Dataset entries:
+++

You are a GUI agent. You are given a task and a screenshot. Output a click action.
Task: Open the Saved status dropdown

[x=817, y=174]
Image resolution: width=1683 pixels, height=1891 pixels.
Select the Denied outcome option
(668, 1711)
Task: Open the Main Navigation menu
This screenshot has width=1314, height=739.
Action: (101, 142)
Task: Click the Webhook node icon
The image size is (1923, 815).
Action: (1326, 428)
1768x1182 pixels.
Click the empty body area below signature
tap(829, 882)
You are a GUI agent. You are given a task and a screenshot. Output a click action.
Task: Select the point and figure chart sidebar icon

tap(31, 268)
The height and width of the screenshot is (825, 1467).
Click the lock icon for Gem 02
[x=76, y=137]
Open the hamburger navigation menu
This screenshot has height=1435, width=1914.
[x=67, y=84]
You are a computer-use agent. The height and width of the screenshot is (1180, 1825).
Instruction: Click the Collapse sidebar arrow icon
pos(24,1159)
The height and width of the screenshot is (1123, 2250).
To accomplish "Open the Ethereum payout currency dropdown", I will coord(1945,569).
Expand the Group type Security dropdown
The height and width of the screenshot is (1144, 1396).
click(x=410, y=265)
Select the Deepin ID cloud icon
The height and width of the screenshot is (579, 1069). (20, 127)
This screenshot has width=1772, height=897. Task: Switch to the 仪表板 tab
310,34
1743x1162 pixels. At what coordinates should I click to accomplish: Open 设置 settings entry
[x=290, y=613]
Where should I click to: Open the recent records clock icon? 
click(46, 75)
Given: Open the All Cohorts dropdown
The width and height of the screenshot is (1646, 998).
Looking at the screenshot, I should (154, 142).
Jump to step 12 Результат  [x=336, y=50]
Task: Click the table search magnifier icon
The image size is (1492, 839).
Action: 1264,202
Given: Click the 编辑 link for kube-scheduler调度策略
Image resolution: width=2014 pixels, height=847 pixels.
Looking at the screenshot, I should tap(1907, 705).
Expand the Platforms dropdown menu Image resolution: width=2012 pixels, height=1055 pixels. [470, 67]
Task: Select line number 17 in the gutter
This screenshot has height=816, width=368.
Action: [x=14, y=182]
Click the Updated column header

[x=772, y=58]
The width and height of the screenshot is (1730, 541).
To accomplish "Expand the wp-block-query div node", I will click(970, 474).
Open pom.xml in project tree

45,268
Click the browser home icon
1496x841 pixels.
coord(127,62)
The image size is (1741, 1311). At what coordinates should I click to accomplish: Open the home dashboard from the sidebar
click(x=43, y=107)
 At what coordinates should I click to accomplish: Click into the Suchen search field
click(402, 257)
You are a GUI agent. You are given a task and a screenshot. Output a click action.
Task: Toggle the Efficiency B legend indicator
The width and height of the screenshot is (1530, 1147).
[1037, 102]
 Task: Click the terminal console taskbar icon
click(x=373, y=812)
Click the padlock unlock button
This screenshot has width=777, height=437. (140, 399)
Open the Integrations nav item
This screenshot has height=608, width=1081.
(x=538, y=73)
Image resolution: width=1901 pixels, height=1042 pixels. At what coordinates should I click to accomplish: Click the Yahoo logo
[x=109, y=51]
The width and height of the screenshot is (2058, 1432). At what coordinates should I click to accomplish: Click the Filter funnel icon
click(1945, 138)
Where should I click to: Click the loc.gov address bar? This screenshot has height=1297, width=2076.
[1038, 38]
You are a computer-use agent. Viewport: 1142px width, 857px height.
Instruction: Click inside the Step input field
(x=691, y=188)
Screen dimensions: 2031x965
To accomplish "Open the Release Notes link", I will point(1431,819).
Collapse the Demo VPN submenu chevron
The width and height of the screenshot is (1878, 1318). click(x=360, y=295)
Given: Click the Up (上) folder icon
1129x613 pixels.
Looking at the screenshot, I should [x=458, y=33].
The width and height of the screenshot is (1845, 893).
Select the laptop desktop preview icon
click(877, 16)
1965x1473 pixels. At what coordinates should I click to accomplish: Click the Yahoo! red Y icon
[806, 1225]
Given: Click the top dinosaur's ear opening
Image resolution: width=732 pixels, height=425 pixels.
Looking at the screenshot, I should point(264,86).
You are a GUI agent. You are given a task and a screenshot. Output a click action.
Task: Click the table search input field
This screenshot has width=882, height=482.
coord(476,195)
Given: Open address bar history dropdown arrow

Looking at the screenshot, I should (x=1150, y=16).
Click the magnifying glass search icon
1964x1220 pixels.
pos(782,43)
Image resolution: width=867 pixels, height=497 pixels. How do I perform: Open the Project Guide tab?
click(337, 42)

+++

** Task prompt **
Retrieve each line from the records above where the word "table" occurs.

** Answer box **
Task: Click the table search magnifier icon
Task: Click the table search input field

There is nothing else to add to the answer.